Query Optimization (N+1)

django-graphex inspects the incoming GraphQL selection and builds an optimized Django queryset for the list resolvers, so nested relations do not trigger the classic N+1 query problem. This happens automatically in DjangoListObjectField, DjangoFilterPaginateListField, DjangoFilterListField and DjangoModelType.QueryFields(), and for single-object lookups (DjangoObjectField and DjangoModelType retrieve / RetrieveField) — all routed through django_graphex.utils.queryset_factory.

What it does

For the fields requested in the query, the optimizer:

  • adds select_related for forward ForeignKey / OneToOneField (and reverse one-to-one) — including nested dotted paths (a__b__c);
  • adds prefetch_related for ManyToManyField and reverse relations (also nested, e.g. author__posts);
  • applies a conservative .only() column projection across the select_related span (see caveats).

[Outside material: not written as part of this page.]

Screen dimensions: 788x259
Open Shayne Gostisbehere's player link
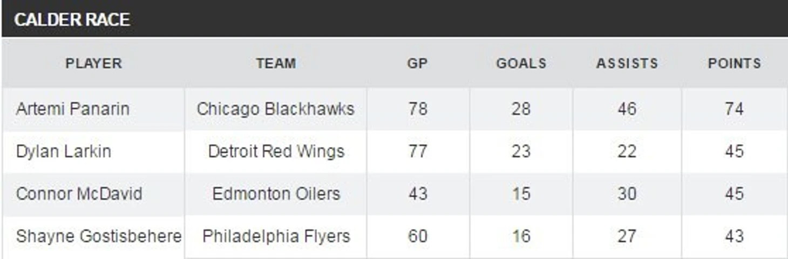[99, 236]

It is transparent to the DjangoListObjectType wrapper (results / totalCount / pageInfo), to fragments and to inline fragments, and matches both camelCase and snake_case field names.

Example

# models.py
class Author(models.Model):
    name = models.CharField(max_length=100)

class Tag(models.Model):
    label = models.CharField(max_length=50)

class Post(models.Model):
    title = models.CharField(max_length=200)
    body = models.TextField()
    author = models.ForeignKey(Author, related_name="posts", on_delete=models.CASCADE)
    tags = models.ManyToManyField(Tag, related_name="posts")
# schema.py
import graphene
from django_graphex import DjangoListObjectField, DjangoListObjectType, DjangoObjectType


class AuthorType(DjangoObjectType):
    class Meta:
        model = Author

class TagType(DjangoObjectType):
    class Meta:
        model = Tag

class PostType(DjangoObjectType):
    class Meta:
        model = Post

class PostListType(DjangoListObjectType):
    class Meta:
        model = Post

class Query(graphene.ObjectType):
    all_posts = DjangoListObjectField(PostListType)

A nested query:

{
  allPosts {
    results {
      title
      author { name }   # ForeignKey  -> select_related("author")
      tags { label }    # ManyToMany   -> prefetch_related("tags")
    }
    totalCount
  }
}

runs a constant number of database queries no matter how many posts are returned:

  1. SELECT ... FROM post JOIN author ... (rows + author joined, select_related)
  2. SELECT ... FROM tag ... (one extra query for the prefetch_related)
  3. SELECT COUNT(*) ... (from the list field's totalCount)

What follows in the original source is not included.